● **Task statement**
Print nothing but the lines below starting at the line that holds "Click the payload" and ending at the line that holds "You are a computer-use agent. 937x539 pixels.", including both, each exactly as written.

● **The data**
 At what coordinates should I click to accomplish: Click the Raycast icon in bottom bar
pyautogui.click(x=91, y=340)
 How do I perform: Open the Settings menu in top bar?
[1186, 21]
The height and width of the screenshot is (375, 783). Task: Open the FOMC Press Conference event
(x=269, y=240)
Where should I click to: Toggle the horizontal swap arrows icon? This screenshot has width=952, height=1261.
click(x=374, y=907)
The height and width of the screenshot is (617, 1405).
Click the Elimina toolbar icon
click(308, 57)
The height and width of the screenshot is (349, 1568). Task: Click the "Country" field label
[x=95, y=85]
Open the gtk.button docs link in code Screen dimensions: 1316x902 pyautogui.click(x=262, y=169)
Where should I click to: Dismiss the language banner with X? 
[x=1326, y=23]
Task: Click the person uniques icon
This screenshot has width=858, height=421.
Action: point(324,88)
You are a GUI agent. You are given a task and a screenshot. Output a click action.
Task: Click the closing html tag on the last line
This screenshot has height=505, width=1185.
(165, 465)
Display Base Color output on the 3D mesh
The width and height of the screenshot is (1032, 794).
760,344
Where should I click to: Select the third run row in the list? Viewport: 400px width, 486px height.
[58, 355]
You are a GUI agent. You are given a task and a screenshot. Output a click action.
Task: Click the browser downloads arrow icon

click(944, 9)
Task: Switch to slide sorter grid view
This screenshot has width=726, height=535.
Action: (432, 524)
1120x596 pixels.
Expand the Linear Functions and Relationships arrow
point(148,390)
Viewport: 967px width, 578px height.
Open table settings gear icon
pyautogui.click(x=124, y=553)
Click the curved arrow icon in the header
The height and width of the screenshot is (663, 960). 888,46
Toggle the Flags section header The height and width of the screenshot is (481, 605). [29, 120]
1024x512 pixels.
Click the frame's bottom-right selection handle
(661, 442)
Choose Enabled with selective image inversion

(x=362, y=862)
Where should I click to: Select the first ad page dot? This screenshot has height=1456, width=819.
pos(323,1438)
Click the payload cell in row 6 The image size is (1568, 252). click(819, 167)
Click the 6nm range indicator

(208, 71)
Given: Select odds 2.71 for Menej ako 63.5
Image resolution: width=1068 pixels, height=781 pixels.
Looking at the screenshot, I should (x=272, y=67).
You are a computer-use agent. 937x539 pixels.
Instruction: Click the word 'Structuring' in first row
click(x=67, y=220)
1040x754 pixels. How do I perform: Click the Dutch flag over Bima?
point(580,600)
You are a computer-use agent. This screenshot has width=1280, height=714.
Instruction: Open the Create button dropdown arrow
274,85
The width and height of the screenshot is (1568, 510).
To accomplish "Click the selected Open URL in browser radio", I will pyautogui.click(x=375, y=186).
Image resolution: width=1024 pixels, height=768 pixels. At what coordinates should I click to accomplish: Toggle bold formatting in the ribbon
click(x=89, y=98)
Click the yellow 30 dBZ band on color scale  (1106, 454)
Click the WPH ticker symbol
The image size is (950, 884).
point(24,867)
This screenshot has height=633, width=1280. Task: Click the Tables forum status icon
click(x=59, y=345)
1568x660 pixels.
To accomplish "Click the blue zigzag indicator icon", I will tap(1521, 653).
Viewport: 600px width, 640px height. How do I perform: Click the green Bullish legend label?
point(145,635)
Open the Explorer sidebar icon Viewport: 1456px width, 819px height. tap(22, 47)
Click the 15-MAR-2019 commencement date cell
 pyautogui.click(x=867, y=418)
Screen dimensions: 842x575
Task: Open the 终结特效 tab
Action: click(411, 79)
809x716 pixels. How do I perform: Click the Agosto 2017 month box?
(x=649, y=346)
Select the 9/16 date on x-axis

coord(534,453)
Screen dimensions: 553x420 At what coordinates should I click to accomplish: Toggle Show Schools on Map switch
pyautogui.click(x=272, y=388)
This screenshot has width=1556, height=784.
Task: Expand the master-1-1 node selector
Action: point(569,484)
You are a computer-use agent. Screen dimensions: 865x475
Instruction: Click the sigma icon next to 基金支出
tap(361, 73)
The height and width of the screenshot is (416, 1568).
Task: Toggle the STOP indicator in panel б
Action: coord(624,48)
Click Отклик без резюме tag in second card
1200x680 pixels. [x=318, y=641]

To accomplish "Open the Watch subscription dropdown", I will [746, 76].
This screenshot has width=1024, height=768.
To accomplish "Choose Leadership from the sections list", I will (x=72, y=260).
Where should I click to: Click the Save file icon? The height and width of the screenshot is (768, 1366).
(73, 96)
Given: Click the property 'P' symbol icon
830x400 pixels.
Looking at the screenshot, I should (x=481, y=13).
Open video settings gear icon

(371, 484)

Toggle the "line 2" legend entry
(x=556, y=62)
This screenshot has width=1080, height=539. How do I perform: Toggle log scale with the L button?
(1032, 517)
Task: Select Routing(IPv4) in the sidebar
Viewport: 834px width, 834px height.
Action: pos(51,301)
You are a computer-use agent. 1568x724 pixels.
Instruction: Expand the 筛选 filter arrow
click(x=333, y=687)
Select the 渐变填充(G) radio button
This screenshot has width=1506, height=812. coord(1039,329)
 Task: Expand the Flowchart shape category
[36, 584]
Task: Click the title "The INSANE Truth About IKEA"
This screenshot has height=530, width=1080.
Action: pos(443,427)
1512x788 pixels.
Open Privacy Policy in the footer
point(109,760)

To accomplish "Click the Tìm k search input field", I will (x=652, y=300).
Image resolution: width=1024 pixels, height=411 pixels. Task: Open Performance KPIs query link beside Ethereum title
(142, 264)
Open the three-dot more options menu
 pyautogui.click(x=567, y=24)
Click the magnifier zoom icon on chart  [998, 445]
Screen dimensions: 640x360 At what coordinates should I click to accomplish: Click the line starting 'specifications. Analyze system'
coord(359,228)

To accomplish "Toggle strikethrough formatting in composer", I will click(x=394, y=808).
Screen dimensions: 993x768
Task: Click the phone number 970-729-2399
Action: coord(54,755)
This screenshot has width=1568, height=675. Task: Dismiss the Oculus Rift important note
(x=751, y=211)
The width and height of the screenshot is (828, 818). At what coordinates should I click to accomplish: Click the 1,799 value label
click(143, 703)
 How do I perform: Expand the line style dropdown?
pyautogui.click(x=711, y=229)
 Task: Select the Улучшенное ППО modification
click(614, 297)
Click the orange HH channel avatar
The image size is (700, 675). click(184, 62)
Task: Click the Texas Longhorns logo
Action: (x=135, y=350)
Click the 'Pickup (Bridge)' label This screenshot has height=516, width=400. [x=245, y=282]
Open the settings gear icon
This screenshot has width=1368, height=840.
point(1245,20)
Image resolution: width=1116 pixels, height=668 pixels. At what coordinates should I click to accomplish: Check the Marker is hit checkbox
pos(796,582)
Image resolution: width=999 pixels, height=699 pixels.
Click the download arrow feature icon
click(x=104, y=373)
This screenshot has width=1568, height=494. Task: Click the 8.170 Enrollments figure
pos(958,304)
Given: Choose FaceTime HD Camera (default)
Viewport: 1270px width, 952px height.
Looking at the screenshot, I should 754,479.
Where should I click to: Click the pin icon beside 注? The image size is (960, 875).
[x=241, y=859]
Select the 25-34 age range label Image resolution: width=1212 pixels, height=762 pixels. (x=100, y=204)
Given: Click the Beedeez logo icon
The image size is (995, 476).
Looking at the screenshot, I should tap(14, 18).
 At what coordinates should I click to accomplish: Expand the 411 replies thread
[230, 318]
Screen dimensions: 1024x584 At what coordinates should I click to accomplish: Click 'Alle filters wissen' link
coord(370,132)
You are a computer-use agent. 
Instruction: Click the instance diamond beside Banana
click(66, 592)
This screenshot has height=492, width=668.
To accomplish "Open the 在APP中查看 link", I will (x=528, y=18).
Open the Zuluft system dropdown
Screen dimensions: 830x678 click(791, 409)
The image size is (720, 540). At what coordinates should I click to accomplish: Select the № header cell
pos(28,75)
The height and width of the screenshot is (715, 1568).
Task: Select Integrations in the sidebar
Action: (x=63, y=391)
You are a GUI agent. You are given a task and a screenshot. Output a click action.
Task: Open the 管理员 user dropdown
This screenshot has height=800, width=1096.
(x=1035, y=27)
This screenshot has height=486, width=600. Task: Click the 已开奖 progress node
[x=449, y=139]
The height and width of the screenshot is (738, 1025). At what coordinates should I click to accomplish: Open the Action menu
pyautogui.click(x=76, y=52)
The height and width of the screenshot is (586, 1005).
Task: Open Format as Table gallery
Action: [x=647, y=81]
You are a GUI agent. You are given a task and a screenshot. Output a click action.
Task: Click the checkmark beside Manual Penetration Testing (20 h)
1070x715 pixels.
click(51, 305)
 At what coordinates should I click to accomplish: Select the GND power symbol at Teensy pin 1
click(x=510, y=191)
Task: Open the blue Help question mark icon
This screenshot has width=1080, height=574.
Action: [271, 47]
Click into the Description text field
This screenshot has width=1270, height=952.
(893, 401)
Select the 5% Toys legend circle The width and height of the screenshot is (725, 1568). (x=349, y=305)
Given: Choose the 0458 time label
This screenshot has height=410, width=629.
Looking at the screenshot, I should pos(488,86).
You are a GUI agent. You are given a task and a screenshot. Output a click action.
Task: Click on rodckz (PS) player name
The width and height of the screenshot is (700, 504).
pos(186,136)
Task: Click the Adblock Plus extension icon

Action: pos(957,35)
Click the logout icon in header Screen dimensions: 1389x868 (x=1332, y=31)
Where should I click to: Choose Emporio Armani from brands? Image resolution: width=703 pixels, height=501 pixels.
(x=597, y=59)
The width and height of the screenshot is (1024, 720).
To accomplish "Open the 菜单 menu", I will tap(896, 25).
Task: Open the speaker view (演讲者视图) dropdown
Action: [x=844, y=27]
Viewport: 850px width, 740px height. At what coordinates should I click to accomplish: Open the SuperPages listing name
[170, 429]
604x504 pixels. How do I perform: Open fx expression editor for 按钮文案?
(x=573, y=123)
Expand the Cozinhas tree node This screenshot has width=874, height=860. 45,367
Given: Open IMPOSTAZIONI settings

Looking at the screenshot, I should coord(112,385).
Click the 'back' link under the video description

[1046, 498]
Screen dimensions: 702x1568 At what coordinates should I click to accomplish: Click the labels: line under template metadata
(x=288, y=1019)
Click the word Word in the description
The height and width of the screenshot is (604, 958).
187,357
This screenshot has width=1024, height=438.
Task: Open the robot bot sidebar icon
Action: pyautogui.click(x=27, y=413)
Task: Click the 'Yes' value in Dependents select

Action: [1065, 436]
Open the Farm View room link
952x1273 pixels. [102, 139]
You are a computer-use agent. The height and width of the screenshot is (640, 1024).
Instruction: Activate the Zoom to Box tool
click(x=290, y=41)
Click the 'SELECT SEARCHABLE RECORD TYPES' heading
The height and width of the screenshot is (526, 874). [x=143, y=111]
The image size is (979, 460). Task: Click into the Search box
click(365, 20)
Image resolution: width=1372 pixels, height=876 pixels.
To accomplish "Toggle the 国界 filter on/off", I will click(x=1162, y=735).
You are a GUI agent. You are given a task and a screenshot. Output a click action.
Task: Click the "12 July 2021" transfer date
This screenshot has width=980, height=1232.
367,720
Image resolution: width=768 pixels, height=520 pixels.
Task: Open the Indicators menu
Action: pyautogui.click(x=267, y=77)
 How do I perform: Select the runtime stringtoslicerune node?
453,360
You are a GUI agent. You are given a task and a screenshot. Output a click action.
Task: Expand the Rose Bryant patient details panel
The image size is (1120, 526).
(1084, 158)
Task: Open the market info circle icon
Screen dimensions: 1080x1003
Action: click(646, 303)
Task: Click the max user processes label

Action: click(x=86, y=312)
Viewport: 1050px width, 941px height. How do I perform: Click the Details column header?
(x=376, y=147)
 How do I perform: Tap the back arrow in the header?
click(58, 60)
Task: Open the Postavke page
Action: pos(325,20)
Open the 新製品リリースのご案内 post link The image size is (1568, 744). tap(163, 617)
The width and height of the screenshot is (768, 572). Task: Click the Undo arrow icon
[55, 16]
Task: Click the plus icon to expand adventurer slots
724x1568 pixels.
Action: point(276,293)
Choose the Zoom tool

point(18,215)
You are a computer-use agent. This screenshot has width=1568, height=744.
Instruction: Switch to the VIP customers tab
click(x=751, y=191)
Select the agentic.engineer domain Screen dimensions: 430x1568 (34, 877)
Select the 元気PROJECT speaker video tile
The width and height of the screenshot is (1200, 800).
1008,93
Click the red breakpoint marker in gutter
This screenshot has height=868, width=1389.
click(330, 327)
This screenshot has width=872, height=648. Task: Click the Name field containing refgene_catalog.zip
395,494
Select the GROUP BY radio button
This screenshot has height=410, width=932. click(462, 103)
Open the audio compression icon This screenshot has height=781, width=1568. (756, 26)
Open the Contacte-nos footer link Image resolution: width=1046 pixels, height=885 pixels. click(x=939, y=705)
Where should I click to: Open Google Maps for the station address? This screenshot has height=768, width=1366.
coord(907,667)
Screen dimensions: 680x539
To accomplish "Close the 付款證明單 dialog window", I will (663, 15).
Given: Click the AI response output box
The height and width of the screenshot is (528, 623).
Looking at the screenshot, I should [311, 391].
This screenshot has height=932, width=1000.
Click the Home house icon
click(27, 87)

● **Answer for this exercise**
Click the payload cell in row 6 The image size is (1568, 252). click(819, 167)
Click the 6nm range indicator

(208, 71)
Given: Select odds 2.71 for Menej ako 63.5
Image resolution: width=1068 pixels, height=781 pixels.
Looking at the screenshot, I should (x=272, y=67).
You are a computer-use agent. 937x539 pixels.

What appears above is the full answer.